Monday, June 6 is the date for the keynote opening this year’s World Wide Developers Conference (WWDC). And it seems increasingly likely that it will end with One More Thing, Apple’s favorite phrase for something completely new.
The last One More Thing was when the first Apple Watch was unveiled alongside the iPhone 6 in September 2014.
So why is the possibility of the new headset, dubbed Apple Glass by some, a surprise?
Well, even the most thoughtful analysts like Mark Gurman were hesitant to predict that WWDC would be the time for this reveal, saying only it would be this year. According to Gurman, the Apple Board recently got access to a demo of the headset, so it sounds like it’s close, but the idea of a WWDC unveiling has been low.
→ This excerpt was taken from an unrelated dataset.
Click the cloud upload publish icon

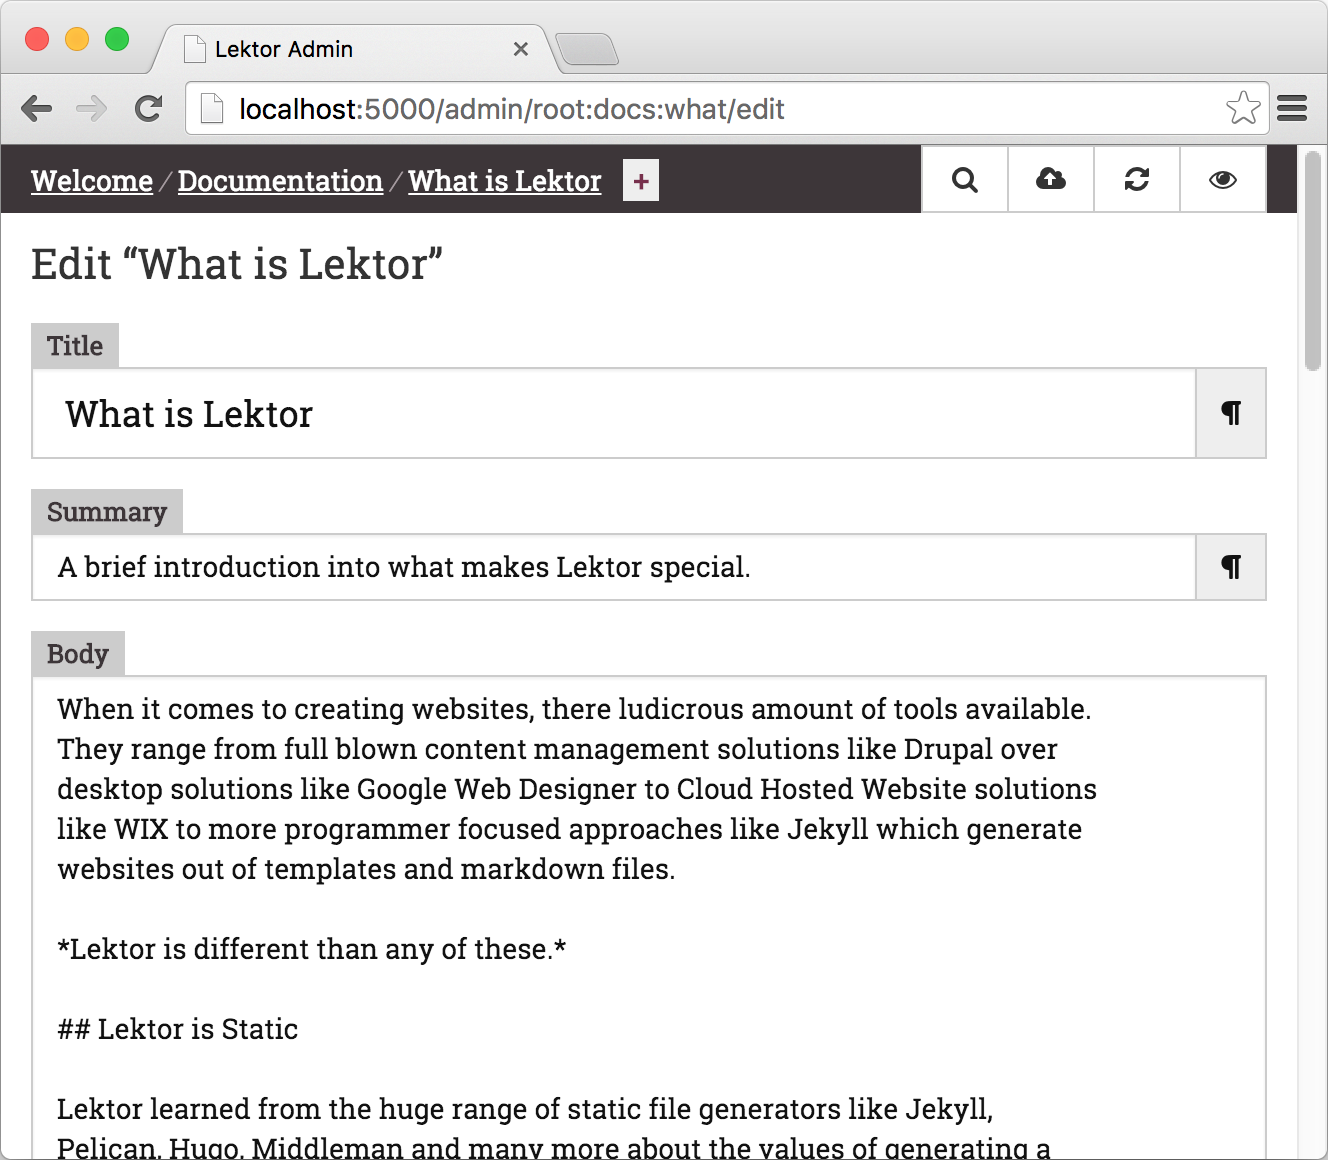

That may have changed now, thanks to a new development: Parker Ortolani of The Verge has said that a company has registered the RealityOS trademark. It is generally believed to be the name of the AR headset operating software. It was submitted on June 8, 2022 as the deadline for international submission. Now, that date, I hardly need to point out, is just days after the WWDC keynote, and such deadlines are sometimes set right after an unveiling.
The trademark is “specific to ‘portable computer hardware,'” Ortolani says.
To me, the biggest reason for suggesting that the headset could be unveiled this week is that WWDC is all about developers and using the headset requires apps, so developers will have to start working on it right away to get them ready. have for the new product.
Apple usually announces a product and releases it a few days later, unless it’s a brand new product category. The first iPhone, iPad, and Apple Watch were all unveiled months and months before going on sale.
The trademark came from a company called Realityo Systems LLC which, according to Ortolani, “has the exact same address as the shell companies Apple used to hold the macOS California names.”
In addition, another application in Uganda earlier this year even uses Apple’s San Francisco font.
Does all this mean that the product will definitely be unveiled?
Not quite. But there are other clues. Mark Gurman previously said he understood the headset would be unveiled at an Apple event that was live, not virtual. That makes sense, because the first comments will come from people who view the headset in person.
This year’s WWDC is virtual, but – crucially – with a personal presence from a small group of developers and guests. This in-person element happens, so the headset demos for guests can take place.
We’ll know in a little over a week.
Oh and, one more thing, if you’ll excuse the sentence. After unveiling the Apple Watch, Tim Cook took the stage wearing it. Will he do the same with the headset this time?